**REQUIREMENT:** Search the records for the word "computer". Copy every line where it appears.

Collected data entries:
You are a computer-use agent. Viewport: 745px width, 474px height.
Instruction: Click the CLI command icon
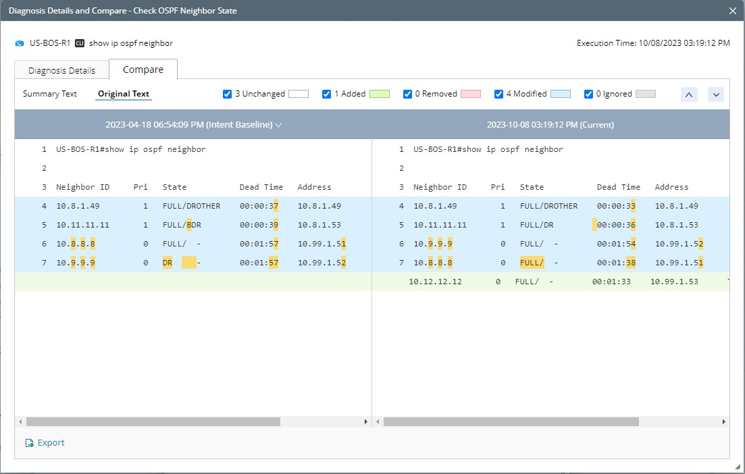coord(80,43)
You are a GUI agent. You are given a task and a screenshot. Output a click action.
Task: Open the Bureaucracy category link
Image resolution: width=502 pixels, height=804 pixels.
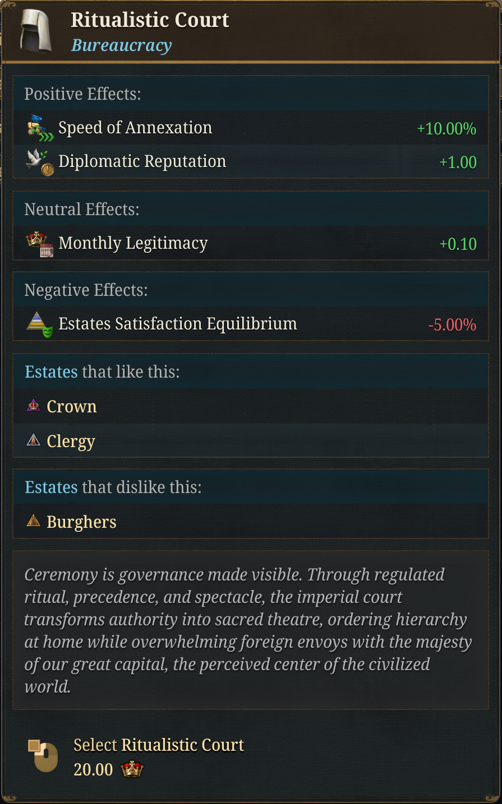coord(121,45)
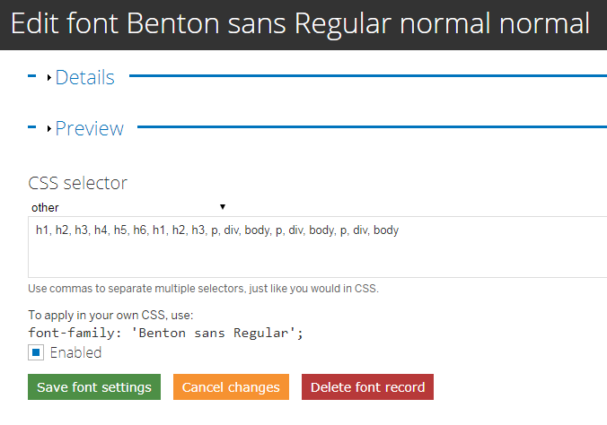The image size is (607, 425).
Task: Click the red Delete font record button
Action: pyautogui.click(x=368, y=386)
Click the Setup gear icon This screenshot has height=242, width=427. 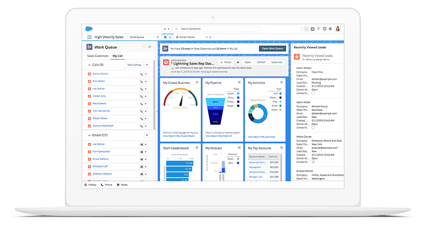click(325, 29)
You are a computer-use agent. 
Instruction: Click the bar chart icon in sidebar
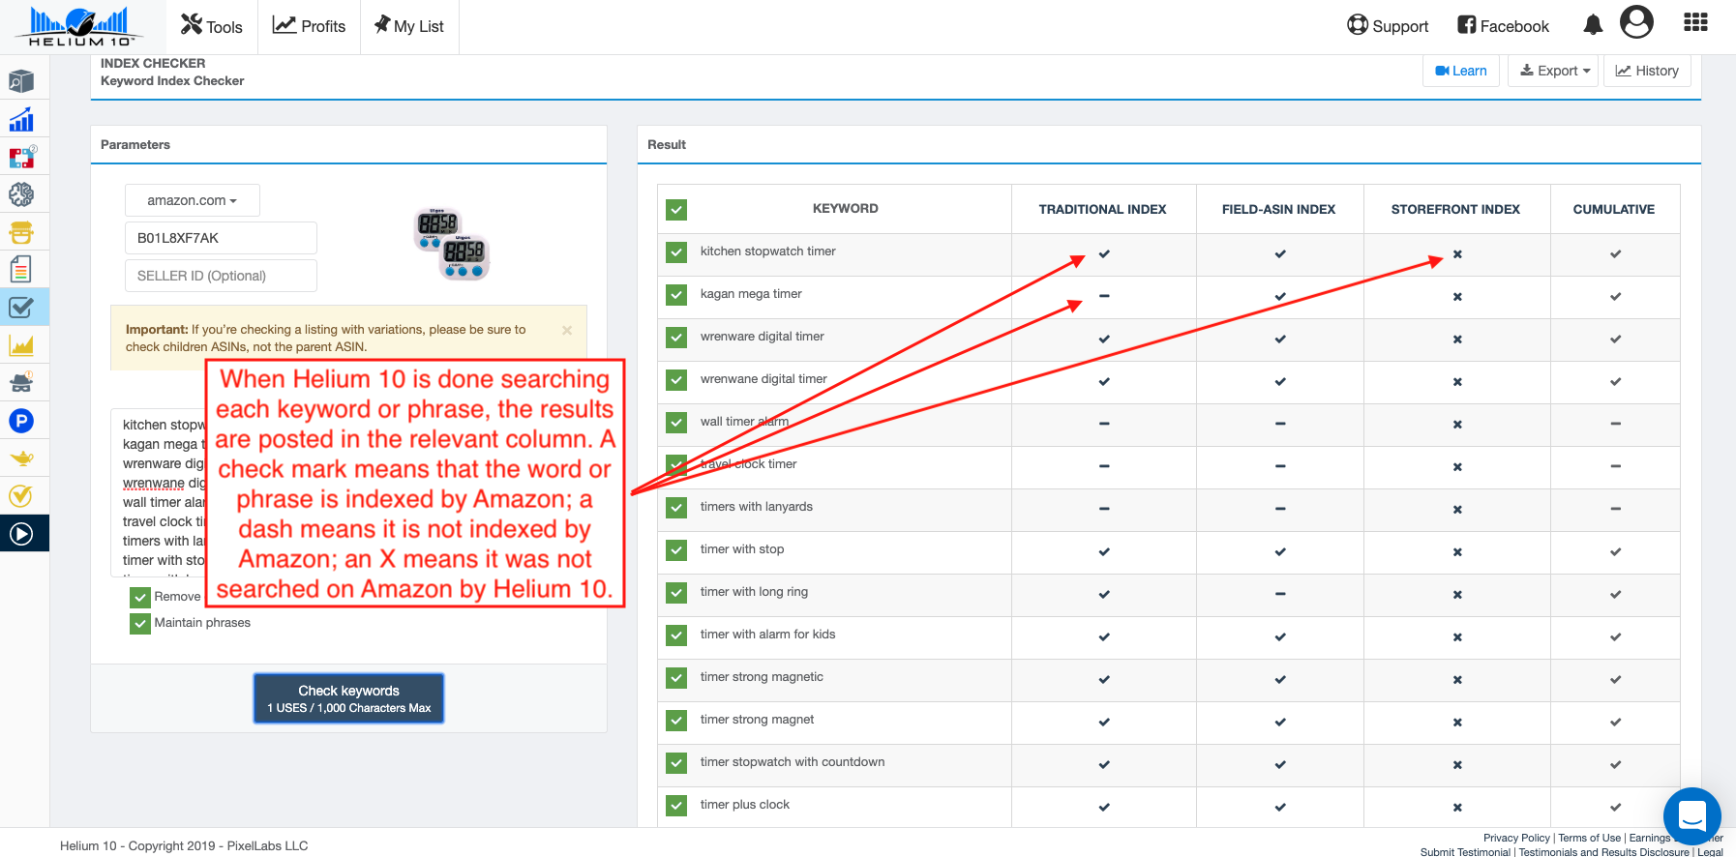point(21,120)
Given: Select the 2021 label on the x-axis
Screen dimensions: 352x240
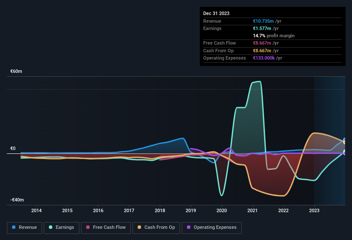Looking at the screenshot, I should [x=253, y=210].
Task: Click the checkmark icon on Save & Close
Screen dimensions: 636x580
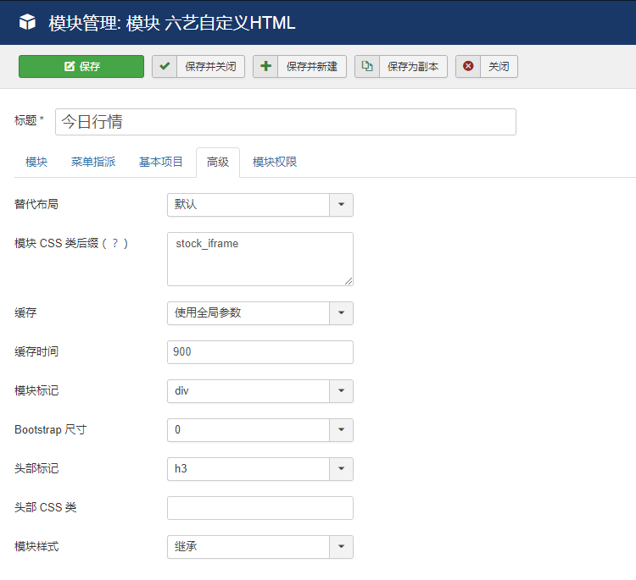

**YOUR SOLUTION:**
You are a computer-use agent. Viewport: 745px width, 474px height.
You are a computer-use agent. 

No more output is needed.